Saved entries
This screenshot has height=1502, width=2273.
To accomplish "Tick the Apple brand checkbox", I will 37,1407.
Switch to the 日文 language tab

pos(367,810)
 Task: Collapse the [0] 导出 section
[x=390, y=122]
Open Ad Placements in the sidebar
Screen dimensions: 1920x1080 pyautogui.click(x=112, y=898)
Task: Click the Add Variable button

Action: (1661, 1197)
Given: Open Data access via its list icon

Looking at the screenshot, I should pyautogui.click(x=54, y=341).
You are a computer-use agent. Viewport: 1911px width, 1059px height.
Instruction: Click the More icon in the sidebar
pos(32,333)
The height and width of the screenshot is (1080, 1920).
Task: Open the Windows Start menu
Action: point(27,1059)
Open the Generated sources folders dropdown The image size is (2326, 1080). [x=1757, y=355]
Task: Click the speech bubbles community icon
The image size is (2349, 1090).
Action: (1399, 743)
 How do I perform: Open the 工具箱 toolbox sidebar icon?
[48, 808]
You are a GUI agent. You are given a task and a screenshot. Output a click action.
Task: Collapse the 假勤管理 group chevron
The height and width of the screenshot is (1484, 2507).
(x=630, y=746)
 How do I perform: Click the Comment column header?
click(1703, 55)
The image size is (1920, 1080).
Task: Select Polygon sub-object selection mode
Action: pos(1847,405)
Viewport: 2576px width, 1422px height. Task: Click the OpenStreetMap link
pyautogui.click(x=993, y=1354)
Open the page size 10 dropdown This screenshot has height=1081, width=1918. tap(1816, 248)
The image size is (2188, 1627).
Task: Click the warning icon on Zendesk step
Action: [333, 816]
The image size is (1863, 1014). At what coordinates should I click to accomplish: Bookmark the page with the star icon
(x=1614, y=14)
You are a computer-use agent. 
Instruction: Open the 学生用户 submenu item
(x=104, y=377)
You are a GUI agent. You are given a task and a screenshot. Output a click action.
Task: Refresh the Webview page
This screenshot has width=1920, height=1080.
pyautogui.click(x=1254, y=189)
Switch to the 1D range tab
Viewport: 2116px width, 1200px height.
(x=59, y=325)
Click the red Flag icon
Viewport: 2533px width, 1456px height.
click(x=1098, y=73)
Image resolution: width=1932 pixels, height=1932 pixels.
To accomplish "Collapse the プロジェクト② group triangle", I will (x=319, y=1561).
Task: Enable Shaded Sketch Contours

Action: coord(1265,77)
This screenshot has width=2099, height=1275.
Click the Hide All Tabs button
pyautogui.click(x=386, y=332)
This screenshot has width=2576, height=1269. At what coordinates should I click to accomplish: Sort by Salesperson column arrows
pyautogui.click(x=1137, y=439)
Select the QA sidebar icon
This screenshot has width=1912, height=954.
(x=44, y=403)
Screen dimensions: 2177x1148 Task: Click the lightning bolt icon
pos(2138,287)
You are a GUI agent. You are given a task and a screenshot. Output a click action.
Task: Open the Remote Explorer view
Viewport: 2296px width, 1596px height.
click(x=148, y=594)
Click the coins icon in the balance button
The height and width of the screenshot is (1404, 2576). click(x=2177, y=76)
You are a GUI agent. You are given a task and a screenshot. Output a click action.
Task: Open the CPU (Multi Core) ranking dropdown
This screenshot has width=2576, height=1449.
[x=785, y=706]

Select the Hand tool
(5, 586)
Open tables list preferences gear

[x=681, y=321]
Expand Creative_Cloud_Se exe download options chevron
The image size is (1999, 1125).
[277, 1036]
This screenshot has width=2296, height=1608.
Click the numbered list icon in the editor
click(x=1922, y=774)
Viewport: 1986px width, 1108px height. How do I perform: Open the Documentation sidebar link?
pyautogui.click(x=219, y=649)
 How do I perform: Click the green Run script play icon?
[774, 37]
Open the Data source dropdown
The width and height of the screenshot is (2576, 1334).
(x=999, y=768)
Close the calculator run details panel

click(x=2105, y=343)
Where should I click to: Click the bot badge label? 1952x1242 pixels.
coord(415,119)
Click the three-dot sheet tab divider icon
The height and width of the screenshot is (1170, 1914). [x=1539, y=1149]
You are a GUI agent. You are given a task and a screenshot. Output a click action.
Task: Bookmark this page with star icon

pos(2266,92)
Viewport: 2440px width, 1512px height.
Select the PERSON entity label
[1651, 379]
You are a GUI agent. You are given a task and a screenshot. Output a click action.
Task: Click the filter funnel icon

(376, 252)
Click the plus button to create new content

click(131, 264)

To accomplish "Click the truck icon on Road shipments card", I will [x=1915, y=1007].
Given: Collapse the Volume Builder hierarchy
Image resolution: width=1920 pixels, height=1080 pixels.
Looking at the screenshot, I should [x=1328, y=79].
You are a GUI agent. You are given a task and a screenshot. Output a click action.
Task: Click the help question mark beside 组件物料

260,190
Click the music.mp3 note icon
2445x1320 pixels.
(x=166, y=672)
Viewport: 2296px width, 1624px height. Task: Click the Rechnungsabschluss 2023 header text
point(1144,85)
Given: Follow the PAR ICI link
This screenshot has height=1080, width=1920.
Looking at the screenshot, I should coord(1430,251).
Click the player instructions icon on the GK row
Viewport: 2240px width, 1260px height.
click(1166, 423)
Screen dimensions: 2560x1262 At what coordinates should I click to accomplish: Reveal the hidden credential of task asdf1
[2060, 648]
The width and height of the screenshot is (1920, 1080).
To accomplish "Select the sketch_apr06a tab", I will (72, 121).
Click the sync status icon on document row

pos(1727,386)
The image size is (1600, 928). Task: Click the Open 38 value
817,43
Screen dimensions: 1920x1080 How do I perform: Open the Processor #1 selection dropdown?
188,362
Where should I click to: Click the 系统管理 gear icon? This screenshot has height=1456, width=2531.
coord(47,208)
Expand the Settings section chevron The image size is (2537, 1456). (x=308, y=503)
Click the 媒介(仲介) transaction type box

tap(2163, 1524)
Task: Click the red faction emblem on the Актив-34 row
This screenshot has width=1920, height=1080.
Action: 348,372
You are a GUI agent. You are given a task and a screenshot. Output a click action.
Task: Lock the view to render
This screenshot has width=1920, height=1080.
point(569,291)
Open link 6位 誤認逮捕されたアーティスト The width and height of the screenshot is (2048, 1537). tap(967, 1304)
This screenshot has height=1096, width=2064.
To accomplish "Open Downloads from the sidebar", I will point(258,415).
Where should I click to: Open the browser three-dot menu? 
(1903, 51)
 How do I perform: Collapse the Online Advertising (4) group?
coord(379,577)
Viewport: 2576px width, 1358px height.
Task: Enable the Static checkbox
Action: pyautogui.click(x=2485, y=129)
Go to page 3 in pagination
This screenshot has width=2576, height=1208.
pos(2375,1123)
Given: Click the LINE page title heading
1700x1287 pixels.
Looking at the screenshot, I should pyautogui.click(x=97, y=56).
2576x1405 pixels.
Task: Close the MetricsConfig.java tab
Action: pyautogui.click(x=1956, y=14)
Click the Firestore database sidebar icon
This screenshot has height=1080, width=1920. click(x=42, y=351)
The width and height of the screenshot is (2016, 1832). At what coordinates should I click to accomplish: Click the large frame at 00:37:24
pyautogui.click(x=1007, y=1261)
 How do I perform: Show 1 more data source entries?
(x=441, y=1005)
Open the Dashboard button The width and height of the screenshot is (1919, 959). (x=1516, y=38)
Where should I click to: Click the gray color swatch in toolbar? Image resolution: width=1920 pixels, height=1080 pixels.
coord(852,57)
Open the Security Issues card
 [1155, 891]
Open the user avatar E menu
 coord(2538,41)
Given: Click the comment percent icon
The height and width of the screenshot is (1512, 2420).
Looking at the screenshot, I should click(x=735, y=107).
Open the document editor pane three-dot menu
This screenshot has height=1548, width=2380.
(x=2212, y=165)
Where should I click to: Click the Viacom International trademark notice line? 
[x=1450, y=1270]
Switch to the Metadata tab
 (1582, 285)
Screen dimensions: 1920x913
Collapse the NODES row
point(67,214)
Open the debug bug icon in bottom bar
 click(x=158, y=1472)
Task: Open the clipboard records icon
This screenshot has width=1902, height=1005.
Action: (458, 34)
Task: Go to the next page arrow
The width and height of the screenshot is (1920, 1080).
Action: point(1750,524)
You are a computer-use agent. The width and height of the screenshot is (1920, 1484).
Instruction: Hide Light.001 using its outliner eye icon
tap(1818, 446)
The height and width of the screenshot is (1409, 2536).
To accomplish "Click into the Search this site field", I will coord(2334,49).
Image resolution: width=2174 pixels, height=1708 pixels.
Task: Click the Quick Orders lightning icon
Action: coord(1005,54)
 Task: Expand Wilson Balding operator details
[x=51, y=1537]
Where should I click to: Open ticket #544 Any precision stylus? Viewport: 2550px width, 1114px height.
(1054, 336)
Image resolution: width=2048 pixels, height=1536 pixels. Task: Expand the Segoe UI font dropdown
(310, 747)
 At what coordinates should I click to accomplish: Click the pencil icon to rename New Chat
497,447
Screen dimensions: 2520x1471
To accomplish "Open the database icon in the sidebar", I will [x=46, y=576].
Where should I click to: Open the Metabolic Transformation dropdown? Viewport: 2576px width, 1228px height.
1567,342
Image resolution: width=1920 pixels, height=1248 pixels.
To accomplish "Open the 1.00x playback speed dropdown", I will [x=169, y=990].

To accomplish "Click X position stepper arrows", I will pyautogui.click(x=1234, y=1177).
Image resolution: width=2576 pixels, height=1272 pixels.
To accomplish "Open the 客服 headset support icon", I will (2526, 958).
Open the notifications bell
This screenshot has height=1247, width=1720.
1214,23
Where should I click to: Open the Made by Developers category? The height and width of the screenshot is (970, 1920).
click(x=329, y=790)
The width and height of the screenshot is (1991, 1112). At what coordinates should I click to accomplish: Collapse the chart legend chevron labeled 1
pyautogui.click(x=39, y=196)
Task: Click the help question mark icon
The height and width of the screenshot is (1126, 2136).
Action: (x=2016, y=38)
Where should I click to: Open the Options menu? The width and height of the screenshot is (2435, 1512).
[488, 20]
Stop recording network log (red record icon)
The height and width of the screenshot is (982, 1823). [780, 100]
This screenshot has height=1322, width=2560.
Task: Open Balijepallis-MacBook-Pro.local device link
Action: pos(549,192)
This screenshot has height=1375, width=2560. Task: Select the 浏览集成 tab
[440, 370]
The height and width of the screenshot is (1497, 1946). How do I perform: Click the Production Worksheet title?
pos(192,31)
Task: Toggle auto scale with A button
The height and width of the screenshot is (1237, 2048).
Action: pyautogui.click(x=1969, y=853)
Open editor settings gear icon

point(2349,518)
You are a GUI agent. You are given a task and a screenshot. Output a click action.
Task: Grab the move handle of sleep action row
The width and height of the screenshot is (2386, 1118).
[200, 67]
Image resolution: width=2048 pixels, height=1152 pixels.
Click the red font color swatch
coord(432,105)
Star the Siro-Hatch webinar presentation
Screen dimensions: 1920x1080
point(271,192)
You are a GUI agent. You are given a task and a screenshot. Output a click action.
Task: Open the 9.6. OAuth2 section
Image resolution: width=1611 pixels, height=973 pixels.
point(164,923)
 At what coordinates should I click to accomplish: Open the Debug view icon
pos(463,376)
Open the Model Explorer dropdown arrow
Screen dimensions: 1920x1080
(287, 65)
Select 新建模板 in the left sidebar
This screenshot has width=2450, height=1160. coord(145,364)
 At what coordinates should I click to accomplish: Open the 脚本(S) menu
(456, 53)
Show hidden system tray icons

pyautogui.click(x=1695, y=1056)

* **TASK DIRECTIONS**: Copy every line from the records above that contains the string "computer".

* **RESPONSE TO THE EXERCISE**:
You are a computer-use agent. Viewport: 1911px width, 1059px height.
You are a computer-use agent. 
You are a computer-use agent. The width and height of the screenshot is (1920, 1484).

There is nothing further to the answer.